Prognosis of vulvar dysplasia and carcinoma in situ with special reference to histology and types of human papillomavirus (HPV)

Affiliations
  • PMID: 9463515

Prognosis of vulvar dysplasia and carcinoma in situ with special reference to histology and types of human papillomavirus (HPV)

J Junge et al. APMIS. 1997 Dec.

Abstract

Sixty-one women with vulvar dysplasia or carcinoma in situ were treated with local laser excision of the initial lesion and of the recurrences, and followed at intervals of from 3 increasing to 12 months. Recurrences were observed in 16 (26%) patients. No case of invasive carcinoma was seen. Patients with recurrences were significantly younger than those without (P < 0.02, median age 42.5 and 54 years, respectively). The resection borders were significantly more often involved in the initial lesions in the group with recurrences (36%) than in the group without (9%) (P < 0.014). All lesions were classified according to the WHO (mild, moderate, severe dysplasia or carcinoma in situ) and Toki et al. (1991) (warty, basaloid, combined warty/basaloid or mixed (warty, basaloid and simple). No pure types of Toki (1991) could be demonstrated. There were no differences regarding recurrences in any of these groups. HPV DNA was detected in the initial lesions by PCR in 50/56 (89%) (44 with HPV type 16 and 6 with HPV type 33) and by ISH in 23/61 (38%). The same type of HPV could be demonstrated in all first recurrences except in two, where HPV types 33 was shown in specimens harboring HPV type 16 in the initial lesions. In one of these cases, HPV type 16 could again be demonstrated in the second and final recurrence. In no specimen was more than one type of HPV detected. The results indicate that the most important parameter in predicting the recurrence of vulvar dysplasia or carcinoma in situ is the involvement of the resection borders. The location of the lesion, the degree and type of dysplasia, and the type of HPV seem to play a minor role. Local excision and subsequent intensive control with removal of any visible new lesion probably prevents development of vulvar invasive carcinoma.

Exercise instructions:
#1 According to the abstract on vulvar dysplasia, how many of the sixty-one patients had recurrences?
#2 From the abstract on vulvar dysplasia, return verbatim the stretch from "Affiliations" through "APMIS. 1997 Dec.".

Record set:
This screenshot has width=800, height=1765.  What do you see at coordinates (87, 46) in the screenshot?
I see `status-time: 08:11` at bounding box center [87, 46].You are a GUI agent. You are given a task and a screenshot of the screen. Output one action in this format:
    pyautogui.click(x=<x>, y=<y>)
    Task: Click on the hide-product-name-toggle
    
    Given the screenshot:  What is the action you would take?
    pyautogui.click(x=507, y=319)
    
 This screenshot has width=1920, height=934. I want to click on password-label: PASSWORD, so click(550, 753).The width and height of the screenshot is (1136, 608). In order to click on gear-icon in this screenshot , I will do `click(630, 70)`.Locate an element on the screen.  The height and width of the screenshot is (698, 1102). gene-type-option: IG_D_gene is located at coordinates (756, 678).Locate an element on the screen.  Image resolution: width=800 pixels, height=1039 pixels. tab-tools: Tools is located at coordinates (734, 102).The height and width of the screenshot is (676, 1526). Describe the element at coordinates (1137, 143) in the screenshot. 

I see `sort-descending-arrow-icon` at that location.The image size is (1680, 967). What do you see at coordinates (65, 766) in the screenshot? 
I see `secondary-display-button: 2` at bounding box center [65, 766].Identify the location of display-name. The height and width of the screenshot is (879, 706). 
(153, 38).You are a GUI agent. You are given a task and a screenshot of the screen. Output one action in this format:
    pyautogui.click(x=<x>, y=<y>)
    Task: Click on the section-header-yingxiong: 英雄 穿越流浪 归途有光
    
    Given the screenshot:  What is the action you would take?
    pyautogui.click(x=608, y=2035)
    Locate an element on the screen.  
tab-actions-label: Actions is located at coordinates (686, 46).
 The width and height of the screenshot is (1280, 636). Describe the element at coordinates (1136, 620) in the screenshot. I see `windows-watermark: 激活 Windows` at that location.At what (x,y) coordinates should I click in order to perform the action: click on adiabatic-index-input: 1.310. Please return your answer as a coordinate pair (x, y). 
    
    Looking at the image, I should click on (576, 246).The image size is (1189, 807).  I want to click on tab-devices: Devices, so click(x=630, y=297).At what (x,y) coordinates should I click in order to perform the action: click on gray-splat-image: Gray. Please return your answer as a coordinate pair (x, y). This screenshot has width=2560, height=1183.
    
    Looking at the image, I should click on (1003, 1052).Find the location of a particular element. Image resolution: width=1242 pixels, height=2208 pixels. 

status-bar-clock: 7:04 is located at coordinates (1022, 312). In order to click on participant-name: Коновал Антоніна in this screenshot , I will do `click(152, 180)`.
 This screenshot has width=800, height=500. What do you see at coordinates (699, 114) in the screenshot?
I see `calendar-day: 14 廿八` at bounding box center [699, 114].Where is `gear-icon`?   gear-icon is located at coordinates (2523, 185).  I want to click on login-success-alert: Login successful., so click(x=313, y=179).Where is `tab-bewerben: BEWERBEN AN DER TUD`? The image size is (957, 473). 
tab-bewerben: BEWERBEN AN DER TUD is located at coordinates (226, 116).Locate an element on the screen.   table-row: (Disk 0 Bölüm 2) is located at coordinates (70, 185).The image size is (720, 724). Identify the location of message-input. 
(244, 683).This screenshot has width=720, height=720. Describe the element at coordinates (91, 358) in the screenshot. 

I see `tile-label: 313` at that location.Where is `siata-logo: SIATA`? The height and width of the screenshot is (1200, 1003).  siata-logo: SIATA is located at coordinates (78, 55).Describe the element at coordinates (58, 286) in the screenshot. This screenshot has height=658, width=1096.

Results for the exercise:
#1 Sixteen patients (26%)

#2
Affiliations
  • PMID: 9463515

Prognosis of vulvar dysplasia and carcinoma in situ with special reference to histology and types of human papillomavirus (HPV)

J Junge et al. APMIS. 1997 Dec.